**Dataset excerpts:**

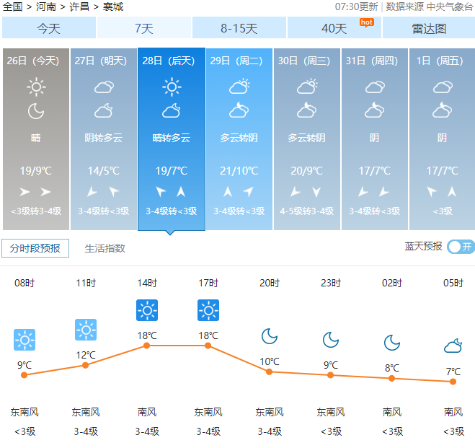This screenshot has width=475, height=448.
Task: Click the sun icon at 08时 forecast
Action: point(25,339)
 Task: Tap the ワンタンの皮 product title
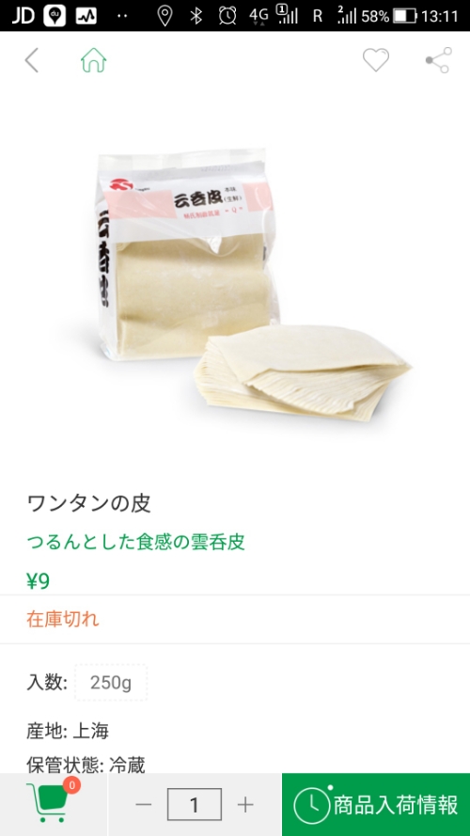point(89,503)
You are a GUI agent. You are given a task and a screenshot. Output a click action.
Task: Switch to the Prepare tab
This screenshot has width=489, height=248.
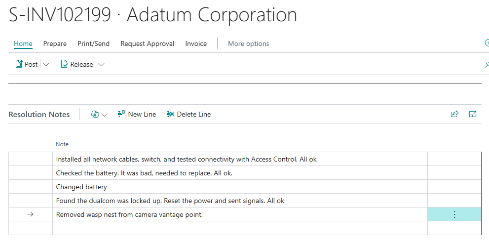[x=55, y=43]
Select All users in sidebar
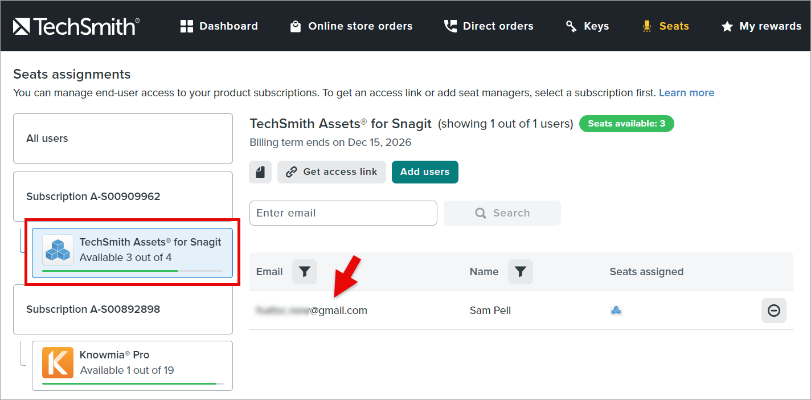 123,138
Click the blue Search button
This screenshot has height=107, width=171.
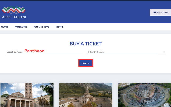pos(86,63)
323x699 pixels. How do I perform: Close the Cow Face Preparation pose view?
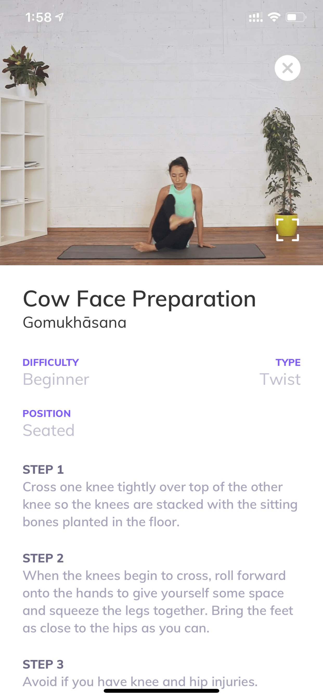point(287,68)
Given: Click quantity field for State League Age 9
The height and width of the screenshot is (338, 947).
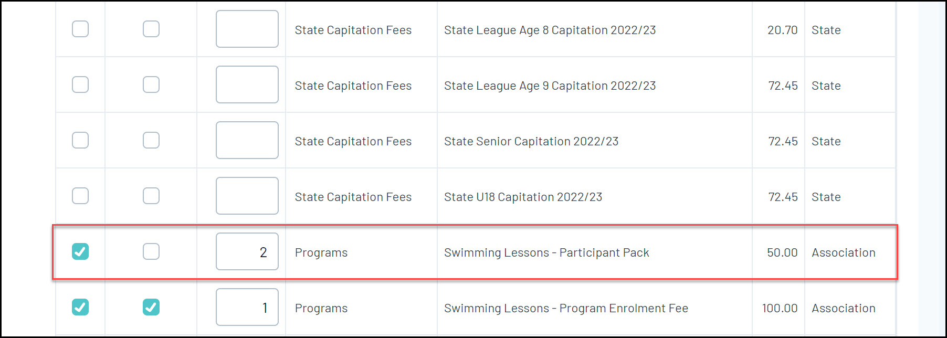Looking at the screenshot, I should pyautogui.click(x=247, y=85).
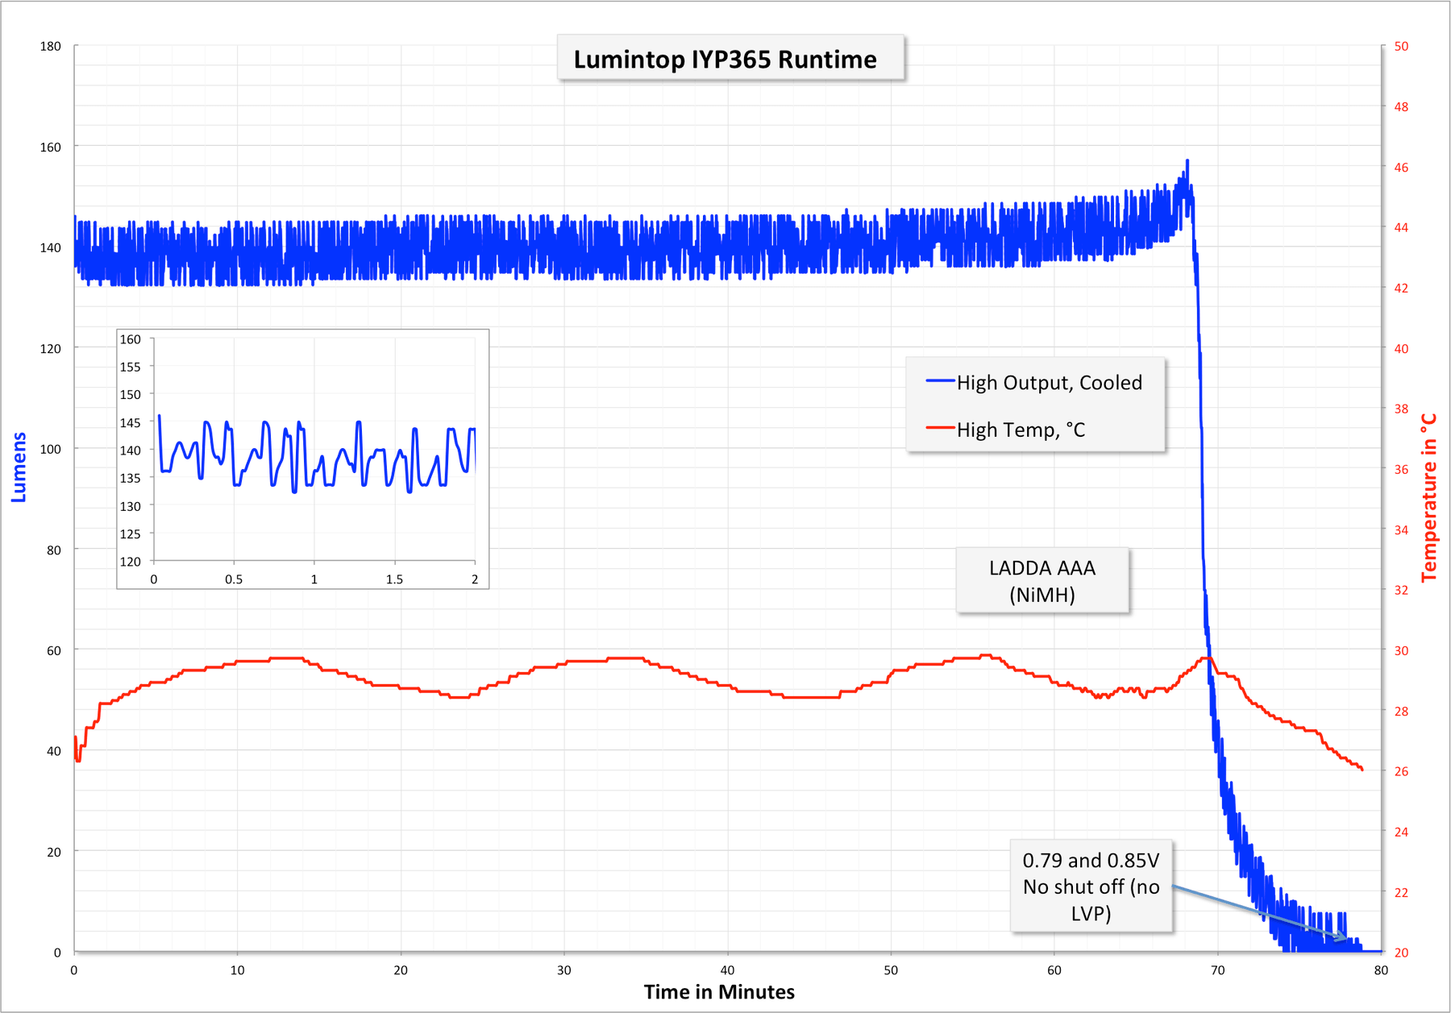
Task: Click the 160 label on inset chart axis
Action: (131, 339)
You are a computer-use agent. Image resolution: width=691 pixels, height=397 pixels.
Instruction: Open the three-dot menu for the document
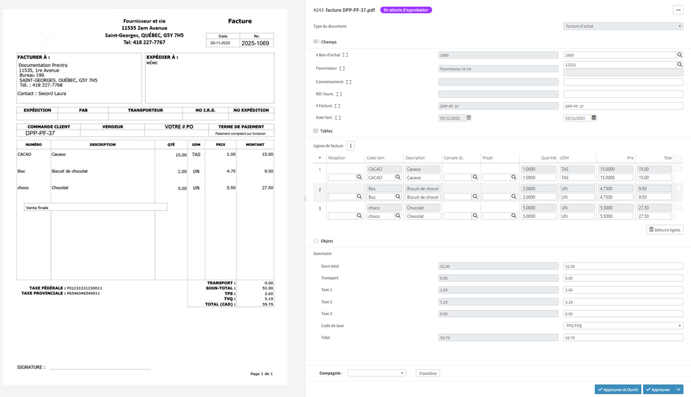pos(678,10)
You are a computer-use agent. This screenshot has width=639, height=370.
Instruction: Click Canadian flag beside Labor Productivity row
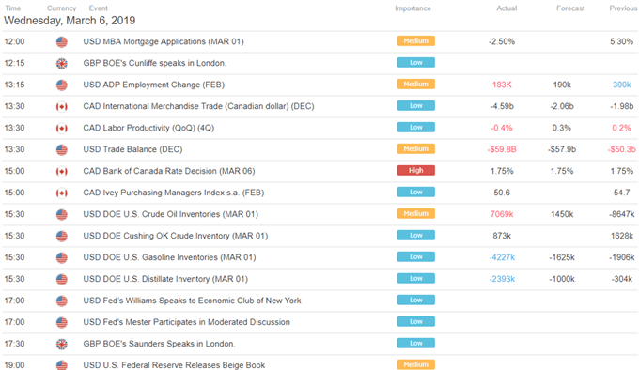(x=61, y=129)

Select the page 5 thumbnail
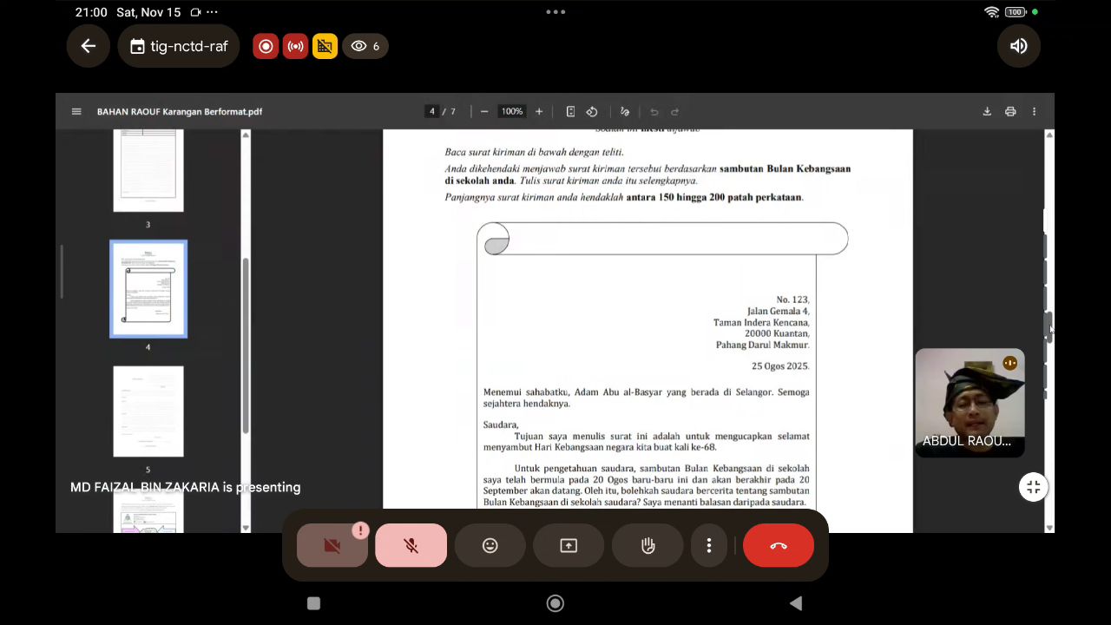pos(148,411)
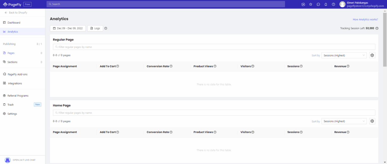This screenshot has height=164, width=387.
Task: Click the How Analytics works link
Action: point(365,19)
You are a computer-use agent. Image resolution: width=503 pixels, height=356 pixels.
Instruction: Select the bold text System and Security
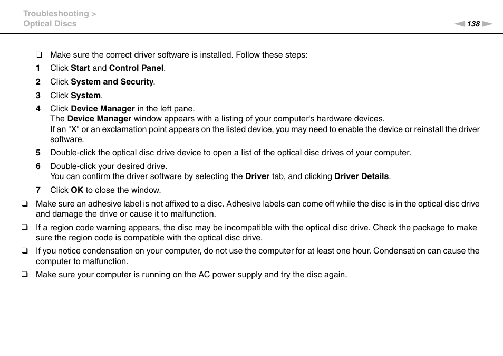click(112, 82)
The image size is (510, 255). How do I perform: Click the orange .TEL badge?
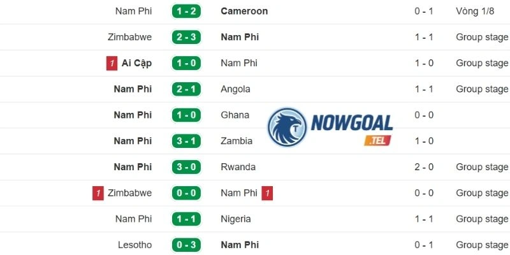pos(377,140)
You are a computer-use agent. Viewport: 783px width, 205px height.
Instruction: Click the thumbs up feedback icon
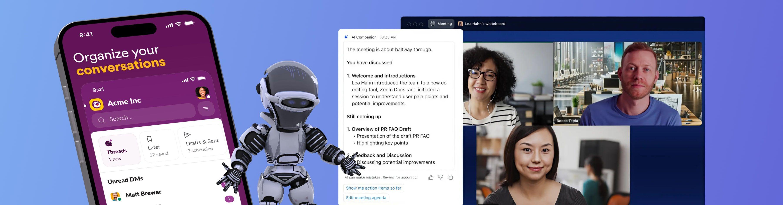(431, 177)
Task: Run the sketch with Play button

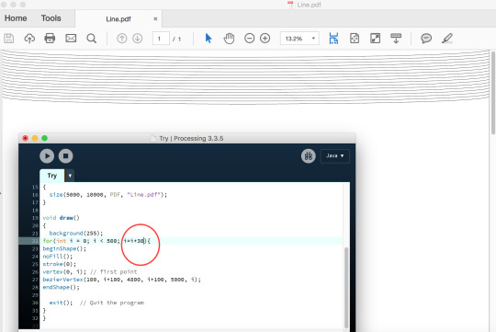Action: coord(47,155)
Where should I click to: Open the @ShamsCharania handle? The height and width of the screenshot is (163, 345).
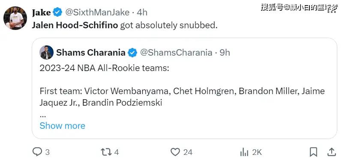click(176, 53)
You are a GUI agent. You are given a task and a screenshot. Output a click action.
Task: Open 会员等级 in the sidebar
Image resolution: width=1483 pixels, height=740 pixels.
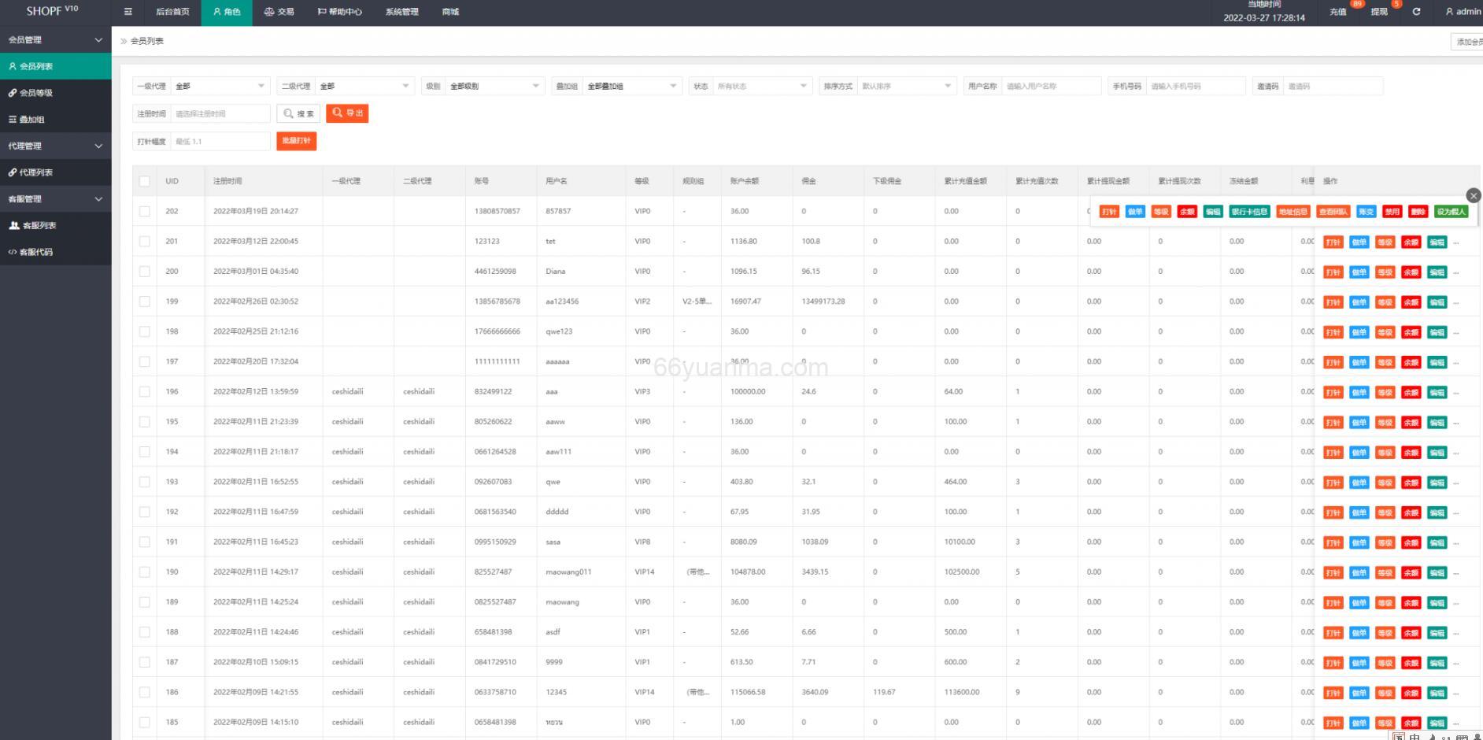[36, 93]

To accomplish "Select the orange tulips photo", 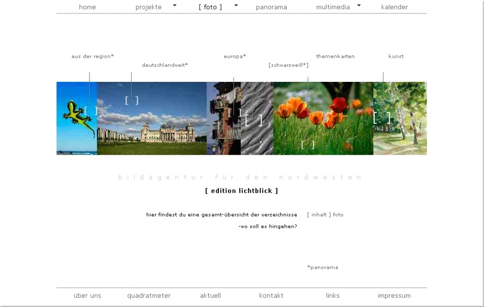I will coord(323,118).
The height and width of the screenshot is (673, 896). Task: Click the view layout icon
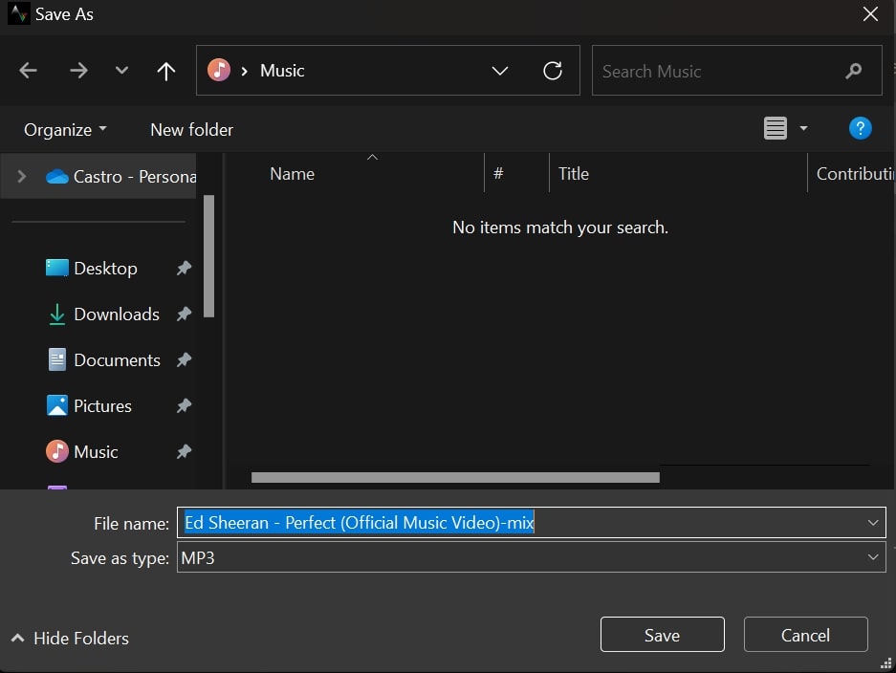point(776,128)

**Exercise directions:**
Search the records above for the string "agent". Report each line that has it.

**Your solution:**
You are a GUI agent. You are given a task and a screenshot. Output a click action.
You are a computer-use agent. Image resolution: width=691 pixels, height=397 pixels.
You are a computer-use agent. This screenshot has width=639, height=370.
You are a computer-use agent. Image resolution: width=503 pixels, height=356 pixels.
You are a computer-use agent. Viewport: 783px width, 205px height.
You are a GUI agent. You are given a task and a screenshot. Output a click action.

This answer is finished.